Remember Montreal


As chigau pointed out, it’s been 29 years since the École polytechnique massacre in Montreal, yet the story is all too common almost 30 years later. A white man who thought the world owed him a certain place went out to kill women, because he thought they were taking what was rightfully his, denying him his due.

While the event shocked not only the Canadian public, the ideology that led to it is far from eradicated. From Elliot Rogers over the shooting at Stoneman Douglas High to Alek Minassian killing women in Toronto, the pattern of entitlement and violence continues. And these are only the cases that make headlines, the cases where the victims were more or less randomly chosen. It doesn#t even get into the thousands of cases where men kill their (ex) partners or just a woman they hardly knew for turning them down.

And whenever these cases happen, the discussion is the same: mental illness is blamed*, women themselves are blamed. It’s a well practised dance around the violent misogynist mass murderer in the room.

This is why on this day of all, I have no moment of silence, but loud anger. For all of our sisters who have died and who will still die at the hands of men who think they are owed the world, and at the words of those who always have more empathy for the murderer than his victim.

 

*Before somebody feels the need to mention that X, Y, and Z had a history of mental illness, spare yourselves the time, I’ve got none for that discussion. While mental illness may make it easier for those men to turn to more extreme actions, it didn’t instil a hateful ideology into them and no mental illness ever forged a gun.

Comments

  1. voyager says

    I’m old enough to remember the feminist movement of the 1970’s. I watched for a time as the situation for women began to improve, but things seem worse now than they were 20 years ago.

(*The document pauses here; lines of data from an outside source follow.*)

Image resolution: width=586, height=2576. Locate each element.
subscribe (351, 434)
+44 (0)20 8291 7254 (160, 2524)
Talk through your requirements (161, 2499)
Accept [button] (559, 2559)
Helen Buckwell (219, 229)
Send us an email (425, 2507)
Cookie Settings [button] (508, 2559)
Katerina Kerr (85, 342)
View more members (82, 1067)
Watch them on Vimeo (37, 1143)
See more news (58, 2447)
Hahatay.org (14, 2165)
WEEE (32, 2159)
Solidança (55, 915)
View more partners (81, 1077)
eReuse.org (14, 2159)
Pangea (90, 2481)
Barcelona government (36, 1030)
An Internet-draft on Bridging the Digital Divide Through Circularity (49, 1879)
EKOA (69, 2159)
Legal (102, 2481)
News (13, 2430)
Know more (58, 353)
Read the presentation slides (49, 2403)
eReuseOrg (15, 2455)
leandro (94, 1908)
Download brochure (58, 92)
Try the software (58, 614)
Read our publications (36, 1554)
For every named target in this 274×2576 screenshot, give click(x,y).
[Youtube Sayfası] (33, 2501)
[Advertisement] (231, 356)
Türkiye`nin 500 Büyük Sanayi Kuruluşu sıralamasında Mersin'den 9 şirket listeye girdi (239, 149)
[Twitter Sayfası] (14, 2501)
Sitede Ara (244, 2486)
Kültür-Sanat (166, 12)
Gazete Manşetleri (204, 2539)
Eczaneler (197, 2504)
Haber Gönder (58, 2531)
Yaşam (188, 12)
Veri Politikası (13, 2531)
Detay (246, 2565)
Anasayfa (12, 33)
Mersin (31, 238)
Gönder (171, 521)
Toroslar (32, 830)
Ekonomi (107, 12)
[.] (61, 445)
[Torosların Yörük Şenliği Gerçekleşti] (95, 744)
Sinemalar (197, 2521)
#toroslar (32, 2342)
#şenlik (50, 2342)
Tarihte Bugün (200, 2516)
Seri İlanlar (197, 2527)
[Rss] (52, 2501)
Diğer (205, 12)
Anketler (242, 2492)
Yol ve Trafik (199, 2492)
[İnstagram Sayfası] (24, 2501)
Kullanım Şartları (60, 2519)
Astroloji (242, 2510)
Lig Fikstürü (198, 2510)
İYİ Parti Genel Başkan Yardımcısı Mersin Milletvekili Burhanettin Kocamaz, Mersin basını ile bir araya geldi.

Digression is what I see now. In the United States it is increasingly difficult for women to obtain an abortion. The advent of men’s rights group has created echo chambers for hurt feelings that seem to ignite violence. A recent series done by the Canadian newspaper The Globe and Mail found that Canadian police departments had impossibly high unfounded rates for rape, triggering a nationwide reopening of dozens of cases, many of which have since gone forward. The murdered and missing rate for indigenous women in Canada is very high and there is a lot of political talk, but little political will to do anything about it. For Gods sake, the president of the United States is a sexual predator and it doesn’t seem to matter.
    Thank you for this, Giliell. It’s very powerful and well written.

  2. says

    I often think that over the last 50 years, many women have changed a lot, and many men have changed very little. This inevitably leads to clashes, especially since many men do in fact lose things they used to have. It’s so sad to see how many of my male pupils still hold tight to 1950s gender roles while so few girls do. How are those of them who are heterosexual supposed to have happy relationships when they’re obviously thinking so differently about how their future should be?

  3. Jazzlet says

    Giliell your point about girls having changed views of their roles, while too many boys do not is well taken. We have changed what is possible for girls, and that has spread beyond the middle classes, but we have not addressed enough attention to helping enough boys understand what that means for them. There are those boys who do understand, but not enough as a percentage for there to be a real change in attitudes for too many populations. I feel frustrated that this is yet more work women will have to do, because too many men won’t.

  4. DavidinOz says

    Re your * I suffer a mental illness, but that has never led me to murder. I support all legislative attempts to reduce the availability of firearms. I am a pacifist, a humanist, a feminist. One of my regrets is that when I was a much younger man, I stood by and watched a woman sexually harassed in our workplace. I did not join in, but nor did I attempt to stop it. I will never be that man again.

    Re your broader point, I fully agree with you, and often we need the fire in our bellies of anger to bring about the needed changes in our societies.

    While women are being murdered on the streets and then being blamed for being out at night, we have a long way to go. When women are leaving mixed sport in droves because as soon as they arrive the “men” see them as fresh meat to hit on, not as teammates, we still have a long way to go.

    And when we have two major parties vying for government and one has quotas and the other insists on “merit” we end up with one party having 44% of its elected members female, whilst the other could only find a bare 25% of women who were deemed meritorious enough for a place, then we still have a long way to go.

  5. rq says

    Everything that you said, Giliell. And what voyager added. It’s hard to teach boys that it’s okay to be more sensitive, to enjoy stereotypically girls’ activities, to let girls join them in sports and to give them equal time. It’s a mixed bag of results and between the three of my own, there’s a spectrum of opinions (it’s very interesting).
    I only hope they will treat the girls and women around them with respect, and as people, not as well-performing girls or women.
    And I hope a lot of the attitudes I see around me towards girls and women and physical activity and the sciences would just die in a fire. Especially those coming from my generation of parents. They’re not doing anyone any favours.